Ralph Waldo Emerson wrote, "What you are speaks so loudly that I cannot hear what you are saying."

Today we have but a few seconds of an interaction to make a good first impression. We need to be aware of our body language and the nonverbal cues that we may unconsciously send. We can sense displeasure, joy, hurt or indecision in a friend or colleague simply by their facial expression, posture, body movement, and eye communication. A well-quoted study by Albert Mehrabian, Ph.D. conducted at UCLA revealed that over 55 percent of a listener's first impression of a speaker is based solely on body language. I am sure you can recall examples of speakers that you tuned out, or men or women that you did not approach before they ever spoke a word. Unfortunately these folks unconsciously allowed their bodies to speak for them.

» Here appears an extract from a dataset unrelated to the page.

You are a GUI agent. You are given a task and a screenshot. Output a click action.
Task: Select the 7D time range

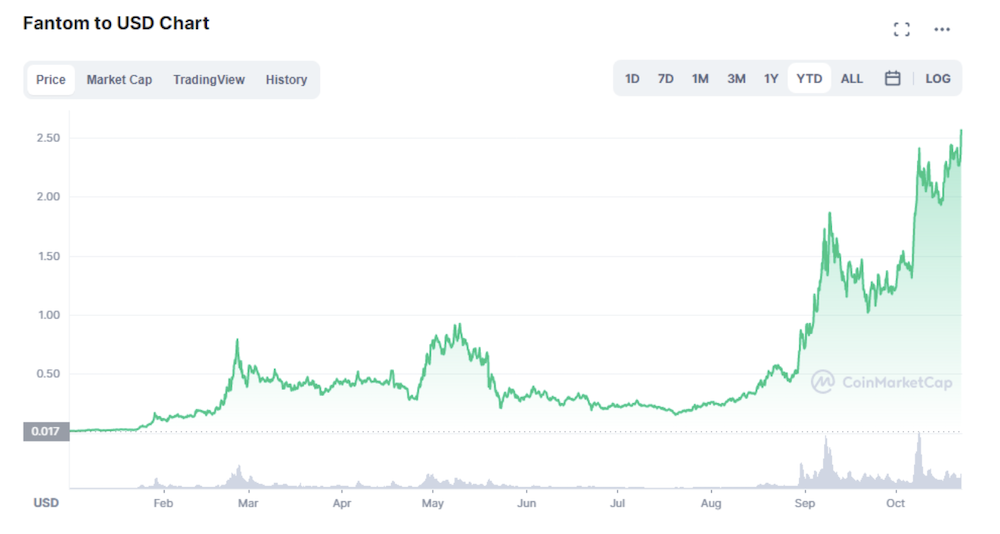665,78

We may not always be correct about our initial impression of a person after our brain receives and understands more information. But that first or "gut" impression is immediate because our primitive brain or limbic system is alerted by early smells, sights, sounds or touches. As our higher brain or cerebral cortex processes additional information, our gut impression may change.

Because of how immediate our first impression is we must look at the detail of how we present ourselves, for example, wearing a strong cologne to a business meeting might send the message we view it as more of a social interaction than business. When we sit in our chair do we lean back and appear disengaged and therefore not be asked for our thoughts about the topic at hand.

Discover how easy it is to alter the first message you deliver. Be a detective. Observe yourself for several days. Observe yourself during casual, daily situations at home and at work, and then again during intense exchanges in both environments. Once you are aware of your habits answer the following questions.

  • Do you stand firmly grounded in social situations or do you stand with your hands clasped in front of you, put your hands in your pockets or lean against a nearby wall or table?
  • Do your eyes dart to see who has walked by as you speak to your friend or do you maintain eye contact as your colleague expresses her point?
  • Do you feel awkward looking directly into a person's eyes during a conversation?
  • Do you fiddle with an object when you are uncomfortable?
  • Do you find yourself smiling or nodding your head affirmatively when you disagree with the speaker?
  • Do you hate dressing professionally on a casual Friday?

The good news is that you can change a behavior once you are aware that it exists. Give yourself permission to be more open.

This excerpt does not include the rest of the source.